How the light moves(mirror.xyz) |
How the light moves(mirror.xyz) |
I think what he had was more what the finished space could look like. Interior design/decoration is not what the architect was providing.
> “It seems that perfection is attained not when there is nothing more to add, but when there is nothing more to remove.” - Antoine de Saint Exupéry
My real estate agent told me to leave my furniture in the house, but since I would prefer to see it without the clutter, I didn't and took everything out. Much later I learned that people are really, really bad at visualization and spatial perception. I've spent a good chunk of my life looking at floor plans, so being able to see a space from a top-down, 2D view comes naturally.

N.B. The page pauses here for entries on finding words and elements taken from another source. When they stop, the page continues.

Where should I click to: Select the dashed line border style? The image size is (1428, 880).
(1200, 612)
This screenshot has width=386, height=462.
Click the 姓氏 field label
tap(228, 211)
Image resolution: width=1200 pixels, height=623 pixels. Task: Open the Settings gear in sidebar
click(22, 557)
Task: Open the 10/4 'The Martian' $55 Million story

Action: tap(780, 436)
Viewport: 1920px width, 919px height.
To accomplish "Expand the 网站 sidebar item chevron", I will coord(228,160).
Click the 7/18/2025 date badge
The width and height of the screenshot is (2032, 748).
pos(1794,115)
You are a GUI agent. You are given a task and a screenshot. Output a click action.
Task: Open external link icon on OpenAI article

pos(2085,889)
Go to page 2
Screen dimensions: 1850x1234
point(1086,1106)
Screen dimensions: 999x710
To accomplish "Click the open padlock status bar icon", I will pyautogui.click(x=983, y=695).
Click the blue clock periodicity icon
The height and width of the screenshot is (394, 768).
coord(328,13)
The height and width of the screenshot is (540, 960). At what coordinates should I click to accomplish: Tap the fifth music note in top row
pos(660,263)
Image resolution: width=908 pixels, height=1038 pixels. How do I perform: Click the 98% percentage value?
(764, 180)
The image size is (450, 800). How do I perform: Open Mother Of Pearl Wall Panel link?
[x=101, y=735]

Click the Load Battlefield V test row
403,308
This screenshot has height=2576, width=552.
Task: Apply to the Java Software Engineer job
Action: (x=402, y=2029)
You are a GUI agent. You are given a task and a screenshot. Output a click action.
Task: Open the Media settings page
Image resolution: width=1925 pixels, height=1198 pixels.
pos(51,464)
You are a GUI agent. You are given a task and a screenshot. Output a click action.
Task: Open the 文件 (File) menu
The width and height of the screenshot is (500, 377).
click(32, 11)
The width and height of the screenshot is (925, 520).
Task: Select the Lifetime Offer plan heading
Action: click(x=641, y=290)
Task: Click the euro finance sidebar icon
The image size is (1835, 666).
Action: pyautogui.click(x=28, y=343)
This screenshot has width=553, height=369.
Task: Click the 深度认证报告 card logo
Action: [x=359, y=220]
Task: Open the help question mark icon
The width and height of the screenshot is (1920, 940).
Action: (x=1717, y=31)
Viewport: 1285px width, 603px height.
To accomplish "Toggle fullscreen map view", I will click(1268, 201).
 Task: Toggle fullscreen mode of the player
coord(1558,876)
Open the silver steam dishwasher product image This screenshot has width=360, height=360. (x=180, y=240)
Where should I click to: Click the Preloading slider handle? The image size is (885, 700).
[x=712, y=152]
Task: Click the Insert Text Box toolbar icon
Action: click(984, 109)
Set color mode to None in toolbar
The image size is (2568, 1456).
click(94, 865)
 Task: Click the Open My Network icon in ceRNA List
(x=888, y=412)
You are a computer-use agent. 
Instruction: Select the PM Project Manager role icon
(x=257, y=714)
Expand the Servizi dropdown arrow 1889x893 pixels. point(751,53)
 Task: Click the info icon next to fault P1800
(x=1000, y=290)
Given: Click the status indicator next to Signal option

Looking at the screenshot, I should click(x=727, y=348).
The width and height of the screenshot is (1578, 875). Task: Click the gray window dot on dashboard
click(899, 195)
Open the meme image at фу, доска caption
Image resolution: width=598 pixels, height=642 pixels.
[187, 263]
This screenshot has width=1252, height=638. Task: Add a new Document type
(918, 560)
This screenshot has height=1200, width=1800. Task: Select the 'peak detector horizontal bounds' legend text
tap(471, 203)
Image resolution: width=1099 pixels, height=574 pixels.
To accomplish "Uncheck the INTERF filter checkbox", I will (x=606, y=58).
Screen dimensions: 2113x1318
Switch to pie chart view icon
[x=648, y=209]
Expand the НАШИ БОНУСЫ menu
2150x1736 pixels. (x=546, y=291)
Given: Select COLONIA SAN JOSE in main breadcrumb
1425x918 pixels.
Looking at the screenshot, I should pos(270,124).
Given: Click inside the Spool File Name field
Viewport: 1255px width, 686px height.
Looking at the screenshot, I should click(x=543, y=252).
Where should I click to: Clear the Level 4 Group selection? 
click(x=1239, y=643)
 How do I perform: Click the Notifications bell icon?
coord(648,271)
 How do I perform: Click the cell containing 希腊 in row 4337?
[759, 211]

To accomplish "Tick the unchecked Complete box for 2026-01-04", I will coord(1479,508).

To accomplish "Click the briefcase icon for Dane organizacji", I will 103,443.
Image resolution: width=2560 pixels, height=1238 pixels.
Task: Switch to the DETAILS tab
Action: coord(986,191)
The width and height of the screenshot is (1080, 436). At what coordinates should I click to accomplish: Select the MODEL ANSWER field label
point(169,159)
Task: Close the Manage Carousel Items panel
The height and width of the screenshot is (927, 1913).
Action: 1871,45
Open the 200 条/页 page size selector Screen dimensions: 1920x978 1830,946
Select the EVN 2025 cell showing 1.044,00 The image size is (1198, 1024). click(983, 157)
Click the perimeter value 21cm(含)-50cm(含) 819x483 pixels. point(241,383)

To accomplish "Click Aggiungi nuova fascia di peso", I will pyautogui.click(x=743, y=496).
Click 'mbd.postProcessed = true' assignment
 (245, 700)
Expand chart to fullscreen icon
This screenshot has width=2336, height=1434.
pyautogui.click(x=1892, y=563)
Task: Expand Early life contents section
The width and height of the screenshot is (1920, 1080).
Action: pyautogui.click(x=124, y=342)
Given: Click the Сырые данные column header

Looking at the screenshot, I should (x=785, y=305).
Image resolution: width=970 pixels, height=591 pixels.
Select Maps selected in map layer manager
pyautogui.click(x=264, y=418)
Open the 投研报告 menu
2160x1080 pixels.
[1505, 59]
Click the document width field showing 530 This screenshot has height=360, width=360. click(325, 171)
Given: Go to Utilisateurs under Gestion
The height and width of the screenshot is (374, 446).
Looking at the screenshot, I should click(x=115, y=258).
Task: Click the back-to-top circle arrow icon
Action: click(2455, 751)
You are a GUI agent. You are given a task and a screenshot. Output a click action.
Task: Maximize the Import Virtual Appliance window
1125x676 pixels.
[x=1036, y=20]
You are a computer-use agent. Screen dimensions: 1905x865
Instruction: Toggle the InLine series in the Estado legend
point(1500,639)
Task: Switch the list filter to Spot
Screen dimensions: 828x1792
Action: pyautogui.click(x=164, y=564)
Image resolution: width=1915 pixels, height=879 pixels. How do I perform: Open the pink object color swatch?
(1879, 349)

But an awful lot of people cannot do this very well.
This is why architects make 3D images (or, in the past, build physical models). J. Random Client cannot visualize the spaces from a floor plan.
The article is interesting because usually interior design is part of the architectural process, which would include furniture and fixtures and equipment. But I can see where, if FFE is not included in the contract, the architect would prefer to showcase their design alone. But, I suspect, the client probably would prefer to see something in there if only to provide scale. (Oddly, putting a human in the drawing helps, but not as much as seeing the actual furniture. Bad spatial awareness strikes again.)
That can include interior design too, e.g., Frank Lloyd Wright.